Saved entries
****************************************
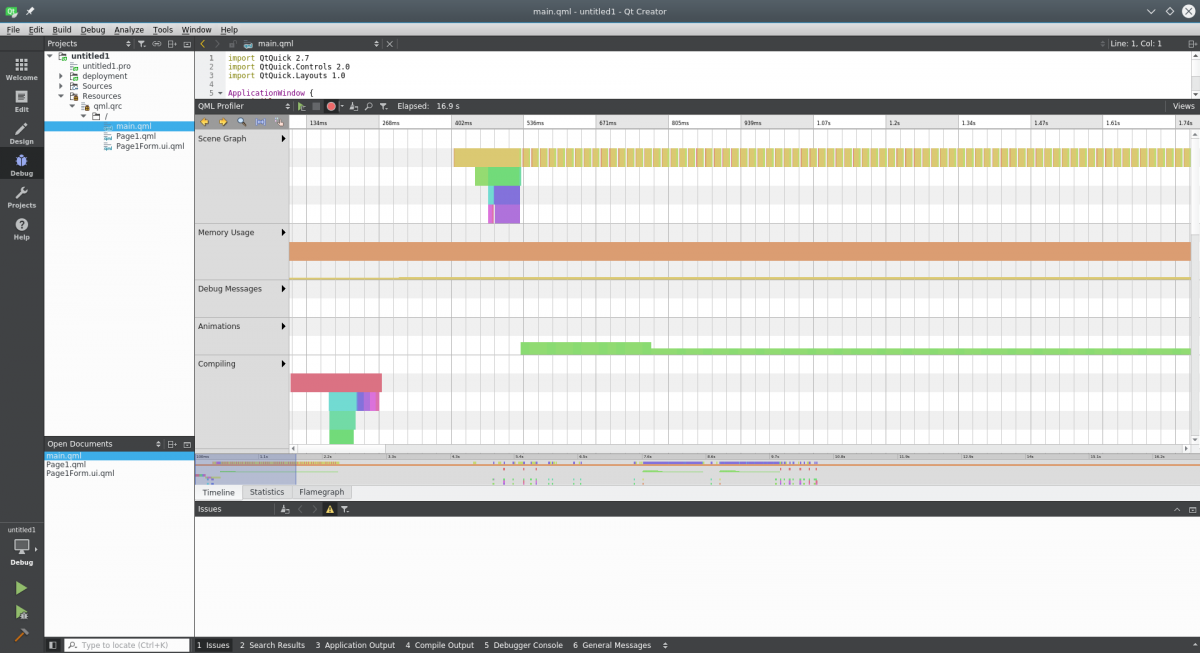Start QML profiler analysis button
Viewport: 1200px width, 653px height.
(302, 106)
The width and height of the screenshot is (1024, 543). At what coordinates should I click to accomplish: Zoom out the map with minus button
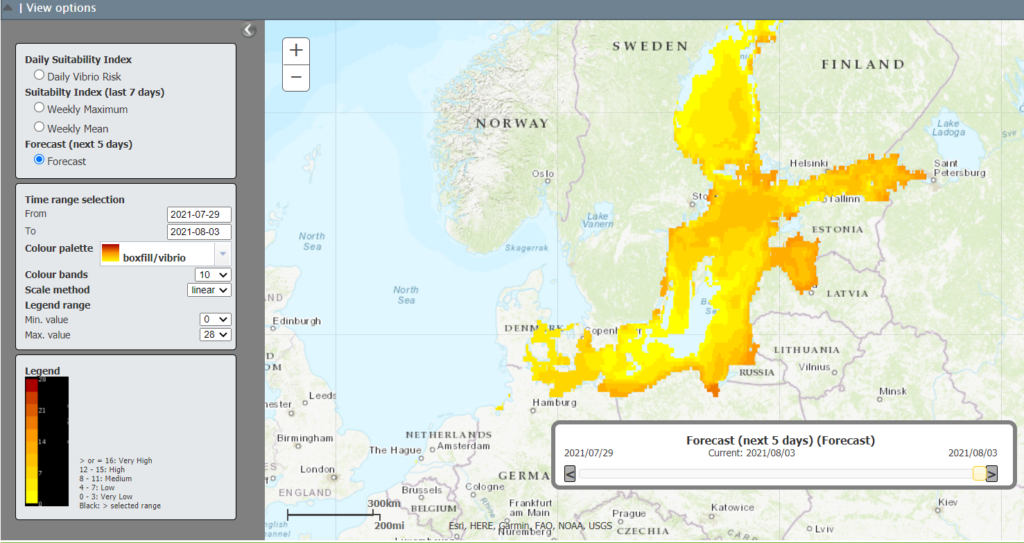(x=296, y=77)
****************************************
## What to do
Output only the lines running from the line with "The width and" through the last line of the entries above, inclusive, with pictures excluded.

## Response to the task
The width and height of the screenshot is (1024, 543). At what coordinates should I click to accomplish: Zoom out the map with minus button
(x=296, y=77)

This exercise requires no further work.